The input Block Start

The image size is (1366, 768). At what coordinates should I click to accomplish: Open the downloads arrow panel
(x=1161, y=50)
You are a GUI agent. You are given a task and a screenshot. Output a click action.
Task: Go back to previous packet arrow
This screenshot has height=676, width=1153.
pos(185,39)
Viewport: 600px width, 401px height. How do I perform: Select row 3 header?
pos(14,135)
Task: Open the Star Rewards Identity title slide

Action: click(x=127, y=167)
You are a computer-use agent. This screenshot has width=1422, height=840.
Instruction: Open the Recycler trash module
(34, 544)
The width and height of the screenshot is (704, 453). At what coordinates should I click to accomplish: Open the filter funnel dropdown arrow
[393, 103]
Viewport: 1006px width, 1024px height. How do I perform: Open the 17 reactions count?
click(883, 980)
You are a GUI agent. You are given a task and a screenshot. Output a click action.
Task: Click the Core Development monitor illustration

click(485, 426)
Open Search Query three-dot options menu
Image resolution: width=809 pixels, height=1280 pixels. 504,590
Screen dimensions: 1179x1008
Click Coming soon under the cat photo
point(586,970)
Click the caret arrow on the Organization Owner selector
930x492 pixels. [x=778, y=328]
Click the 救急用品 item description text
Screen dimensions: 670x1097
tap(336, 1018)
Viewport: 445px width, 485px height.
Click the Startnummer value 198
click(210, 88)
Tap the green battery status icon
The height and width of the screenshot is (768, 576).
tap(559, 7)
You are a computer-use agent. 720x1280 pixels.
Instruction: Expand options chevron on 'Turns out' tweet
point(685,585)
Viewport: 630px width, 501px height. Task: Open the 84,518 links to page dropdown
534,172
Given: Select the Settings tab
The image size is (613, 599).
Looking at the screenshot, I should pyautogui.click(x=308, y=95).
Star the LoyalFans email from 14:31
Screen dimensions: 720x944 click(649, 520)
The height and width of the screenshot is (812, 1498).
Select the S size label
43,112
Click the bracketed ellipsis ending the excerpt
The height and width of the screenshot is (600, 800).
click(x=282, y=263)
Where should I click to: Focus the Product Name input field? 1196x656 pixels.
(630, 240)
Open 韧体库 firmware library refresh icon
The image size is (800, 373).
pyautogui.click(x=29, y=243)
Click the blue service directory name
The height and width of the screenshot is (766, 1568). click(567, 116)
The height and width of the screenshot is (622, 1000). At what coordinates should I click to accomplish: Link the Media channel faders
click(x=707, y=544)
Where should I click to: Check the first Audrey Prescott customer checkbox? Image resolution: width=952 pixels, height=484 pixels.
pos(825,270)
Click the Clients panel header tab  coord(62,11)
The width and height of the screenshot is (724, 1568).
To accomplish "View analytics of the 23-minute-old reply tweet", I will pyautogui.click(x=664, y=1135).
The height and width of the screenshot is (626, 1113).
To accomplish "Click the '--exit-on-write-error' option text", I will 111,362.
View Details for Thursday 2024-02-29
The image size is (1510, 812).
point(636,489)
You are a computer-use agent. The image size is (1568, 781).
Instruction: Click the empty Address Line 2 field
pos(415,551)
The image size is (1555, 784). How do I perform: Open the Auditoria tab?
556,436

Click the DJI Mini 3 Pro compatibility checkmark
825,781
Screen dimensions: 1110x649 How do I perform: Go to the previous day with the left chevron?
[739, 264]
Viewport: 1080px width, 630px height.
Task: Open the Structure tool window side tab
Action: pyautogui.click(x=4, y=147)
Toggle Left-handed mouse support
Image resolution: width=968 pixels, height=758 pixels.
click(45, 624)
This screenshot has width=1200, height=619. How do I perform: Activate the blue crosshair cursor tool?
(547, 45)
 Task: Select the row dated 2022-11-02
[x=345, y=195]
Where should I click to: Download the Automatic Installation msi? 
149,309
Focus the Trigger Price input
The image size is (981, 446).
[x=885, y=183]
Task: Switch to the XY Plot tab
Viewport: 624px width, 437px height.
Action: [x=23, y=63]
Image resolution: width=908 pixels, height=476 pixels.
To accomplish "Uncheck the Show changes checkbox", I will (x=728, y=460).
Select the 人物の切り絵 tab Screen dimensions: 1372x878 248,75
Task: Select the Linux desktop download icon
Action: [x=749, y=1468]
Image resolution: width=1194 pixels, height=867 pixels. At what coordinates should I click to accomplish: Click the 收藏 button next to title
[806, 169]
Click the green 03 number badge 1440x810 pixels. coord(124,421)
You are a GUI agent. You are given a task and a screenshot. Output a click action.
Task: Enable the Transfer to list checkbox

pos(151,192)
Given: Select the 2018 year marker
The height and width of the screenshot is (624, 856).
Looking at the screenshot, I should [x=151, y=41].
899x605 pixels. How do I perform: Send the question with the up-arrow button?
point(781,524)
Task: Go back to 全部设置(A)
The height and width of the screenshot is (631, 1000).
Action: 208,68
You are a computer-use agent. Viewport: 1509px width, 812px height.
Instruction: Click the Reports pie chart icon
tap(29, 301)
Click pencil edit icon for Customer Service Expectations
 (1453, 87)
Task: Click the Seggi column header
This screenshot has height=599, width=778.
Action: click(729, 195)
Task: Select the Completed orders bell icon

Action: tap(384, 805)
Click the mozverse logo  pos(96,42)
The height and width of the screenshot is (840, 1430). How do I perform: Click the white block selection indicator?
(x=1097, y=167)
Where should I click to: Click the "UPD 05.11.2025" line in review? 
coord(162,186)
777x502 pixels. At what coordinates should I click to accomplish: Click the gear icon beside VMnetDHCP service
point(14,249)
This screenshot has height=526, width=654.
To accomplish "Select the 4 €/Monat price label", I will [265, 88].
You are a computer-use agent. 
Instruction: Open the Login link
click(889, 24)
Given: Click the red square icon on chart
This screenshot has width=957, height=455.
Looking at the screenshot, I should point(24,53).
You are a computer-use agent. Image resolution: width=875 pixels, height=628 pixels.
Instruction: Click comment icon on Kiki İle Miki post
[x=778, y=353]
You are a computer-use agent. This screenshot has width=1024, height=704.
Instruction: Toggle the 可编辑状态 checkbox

The input Block End

Work instructions:
Each line of the listing has to be reproduced exactly.

Answer to this task:
The image size is (1366, 768). At what coordinates should I click to accomplish: Open the downloads arrow panel
(x=1161, y=50)
You are a GUI agent. You are given a task and a screenshot. Output a click action.
Task: Go back to previous packet arrow
This screenshot has height=676, width=1153.
pos(185,39)
Viewport: 600px width, 401px height. How do I perform: Select row 3 header?
pos(14,135)
Task: Open the Star Rewards Identity title slide

Action: click(x=127, y=167)
You are a computer-use agent. This screenshot has width=1422, height=840.
Instruction: Open the Recycler trash module
(34, 544)
The width and height of the screenshot is (704, 453). At what coordinates should I click to accomplish: Open the filter funnel dropdown arrow
[393, 103]
Viewport: 1006px width, 1024px height. How do I perform: Open the 17 reactions count?
click(883, 980)
You are a GUI agent. You are given a task and a screenshot. Output a click action.
Task: Click the Core Development monitor illustration

click(485, 426)
Open Search Query three-dot options menu
Image resolution: width=809 pixels, height=1280 pixels. 504,590
Screen dimensions: 1179x1008
Click Coming soon under the cat photo
point(586,970)
Click the caret arrow on the Organization Owner selector
930x492 pixels. [x=778, y=328]
Click the 救急用品 item description text
Screen dimensions: 670x1097
tap(336, 1018)
Viewport: 445px width, 485px height.
Click the Startnummer value 198
click(210, 88)
Tap the green battery status icon
The height and width of the screenshot is (768, 576).
tap(559, 7)
You are a computer-use agent. 720x1280 pixels.
Instruction: Expand options chevron on 'Turns out' tweet
point(685,585)
Viewport: 630px width, 501px height. Task: Open the 84,518 links to page dropdown
534,172
Given: Select the Settings tab
The image size is (613, 599).
Looking at the screenshot, I should pyautogui.click(x=308, y=95).
Star the LoyalFans email from 14:31
Screen dimensions: 720x944 click(649, 520)
The height and width of the screenshot is (812, 1498).
Select the S size label
43,112
Click the bracketed ellipsis ending the excerpt
The height and width of the screenshot is (600, 800).
click(x=282, y=263)
Where should I click to: Focus the Product Name input field? 1196x656 pixels.
(630, 240)
Open 韧体库 firmware library refresh icon
The image size is (800, 373).
pyautogui.click(x=29, y=243)
Click the blue service directory name
The height and width of the screenshot is (766, 1568). click(567, 116)
The height and width of the screenshot is (622, 1000). At what coordinates should I click to accomplish: Link the Media channel faders
click(x=707, y=544)
Where should I click to: Check the first Audrey Prescott customer checkbox? Image resolution: width=952 pixels, height=484 pixels.
pos(825,270)
Click the Clients panel header tab  coord(62,11)
The width and height of the screenshot is (724, 1568).
To accomplish "View analytics of the 23-minute-old reply tweet", I will pyautogui.click(x=664, y=1135).
The height and width of the screenshot is (626, 1113).
To accomplish "Click the '--exit-on-write-error' option text", I will 111,362.
View Details for Thursday 2024-02-29
The image size is (1510, 812).
point(636,489)
You are a computer-use agent. The image size is (1568, 781).
Instruction: Click the empty Address Line 2 field
pos(415,551)
The image size is (1555, 784). How do I perform: Open the Auditoria tab?
556,436

Click the DJI Mini 3 Pro compatibility checkmark
825,781
Screen dimensions: 1110x649 How do I perform: Go to the previous day with the left chevron?
[739, 264]
Viewport: 1080px width, 630px height.
Task: Open the Structure tool window side tab
Action: pyautogui.click(x=4, y=147)
Toggle Left-handed mouse support
Image resolution: width=968 pixels, height=758 pixels.
click(45, 624)
This screenshot has width=1200, height=619. How do I perform: Activate the blue crosshair cursor tool?
(547, 45)
 Task: Select the row dated 2022-11-02
[x=345, y=195]
Where should I click to: Download the Automatic Installation msi? 
149,309
Focus the Trigger Price input
The image size is (981, 446).
[x=885, y=183]
Task: Switch to the XY Plot tab
Viewport: 624px width, 437px height.
Action: [x=23, y=63]
Image resolution: width=908 pixels, height=476 pixels.
To accomplish "Uncheck the Show changes checkbox", I will (x=728, y=460).
Select the 人物の切り絵 tab Screen dimensions: 1372x878 248,75
Task: Select the Linux desktop download icon
Action: [x=749, y=1468]
Image resolution: width=1194 pixels, height=867 pixels. At what coordinates should I click to accomplish: Click the 收藏 button next to title
[806, 169]
Click the green 03 number badge 1440x810 pixels. coord(124,421)
You are a GUI agent. You are given a task and a screenshot. Output a click action.
Task: Enable the Transfer to list checkbox

pos(151,192)
Given: Select the 2018 year marker
The height and width of the screenshot is (624, 856).
Looking at the screenshot, I should [x=151, y=41].
899x605 pixels. How do I perform: Send the question with the up-arrow button?
point(781,524)
Task: Go back to 全部设置(A)
The height and width of the screenshot is (631, 1000).
Action: 208,68
You are a computer-use agent. Viewport: 1509px width, 812px height.
Instruction: Click the Reports pie chart icon
tap(29, 301)
Click pencil edit icon for Customer Service Expectations
 (1453, 87)
Task: Click the Seggi column header
This screenshot has height=599, width=778.
Action: click(729, 195)
Task: Select the Completed orders bell icon

Action: tap(384, 805)
Click the mozverse logo  pos(96,42)
The height and width of the screenshot is (840, 1430). How do I perform: Click the white block selection indicator?
(x=1097, y=167)
Where should I click to: Click the "UPD 05.11.2025" line in review? 
coord(162,186)
777x502 pixels. At what coordinates should I click to accomplish: Click the gear icon beside VMnetDHCP service
point(14,249)
This screenshot has height=526, width=654.
To accomplish "Select the 4 €/Monat price label", I will [265, 88].
You are a computer-use agent. 
Instruction: Open the Login link
click(889, 24)
Given: Click the red square icon on chart
This screenshot has width=957, height=455.
Looking at the screenshot, I should point(24,53).
You are a computer-use agent. Image resolution: width=875 pixels, height=628 pixels.
Instruction: Click comment icon on Kiki İle Miki post
[x=778, y=353]
You are a computer-use agent. This screenshot has width=1024, height=704.
Instruction: Toggle the 可编辑状态 checkbox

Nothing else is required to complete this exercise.